• _Exercise description_
Return, unchanged, every line starting at the one with "Task: Click the" and running through the last line of the material below, with nothing else added.
_ _ _ _ _ _ _
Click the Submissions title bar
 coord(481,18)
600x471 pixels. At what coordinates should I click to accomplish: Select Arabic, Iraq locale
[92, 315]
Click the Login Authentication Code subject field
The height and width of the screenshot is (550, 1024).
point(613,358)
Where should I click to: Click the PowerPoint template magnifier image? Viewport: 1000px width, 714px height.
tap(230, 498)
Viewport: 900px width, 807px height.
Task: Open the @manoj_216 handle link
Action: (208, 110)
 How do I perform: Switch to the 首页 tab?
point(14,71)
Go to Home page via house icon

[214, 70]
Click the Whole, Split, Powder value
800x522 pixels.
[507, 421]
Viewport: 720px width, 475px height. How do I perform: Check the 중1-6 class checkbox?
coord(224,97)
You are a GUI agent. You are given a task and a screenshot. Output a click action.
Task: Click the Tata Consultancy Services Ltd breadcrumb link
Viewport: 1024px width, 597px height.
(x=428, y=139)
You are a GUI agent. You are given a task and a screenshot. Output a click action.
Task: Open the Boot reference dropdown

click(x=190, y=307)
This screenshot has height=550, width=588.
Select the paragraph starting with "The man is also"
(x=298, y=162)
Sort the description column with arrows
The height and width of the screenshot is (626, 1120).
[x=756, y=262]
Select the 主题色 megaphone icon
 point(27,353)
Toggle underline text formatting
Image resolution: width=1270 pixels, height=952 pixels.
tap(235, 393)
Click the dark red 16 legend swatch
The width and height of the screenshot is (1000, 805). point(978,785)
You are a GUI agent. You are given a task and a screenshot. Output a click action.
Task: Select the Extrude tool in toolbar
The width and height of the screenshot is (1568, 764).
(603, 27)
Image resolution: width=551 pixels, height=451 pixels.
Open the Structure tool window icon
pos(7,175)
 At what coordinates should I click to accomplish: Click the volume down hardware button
_ _ _ _ _ _ _
• _Finished task_
Task: Click the Tata Consultancy Services Ltd breadcrumb link
Viewport: 1024px width, 597px height.
(x=428, y=139)
You are a GUI agent. You are given a task and a screenshot. Output a click action.
Task: Open the Boot reference dropdown

click(x=190, y=307)
This screenshot has height=550, width=588.
Select the paragraph starting with "The man is also"
(x=298, y=162)
Sort the description column with arrows
The height and width of the screenshot is (626, 1120).
[x=756, y=262]
Select the 主题色 megaphone icon
 point(27,353)
Toggle underline text formatting
Image resolution: width=1270 pixels, height=952 pixels.
tap(235, 393)
Click the dark red 16 legend swatch
The width and height of the screenshot is (1000, 805). point(978,785)
You are a GUI agent. You are given a task and a screenshot. Output a click action.
Task: Select the Extrude tool in toolbar
The width and height of the screenshot is (1568, 764).
(603, 27)
Image resolution: width=551 pixels, height=451 pixels.
Open the Structure tool window icon
pos(7,175)
 At what coordinates should I click to accomplish: Click the volume down hardware button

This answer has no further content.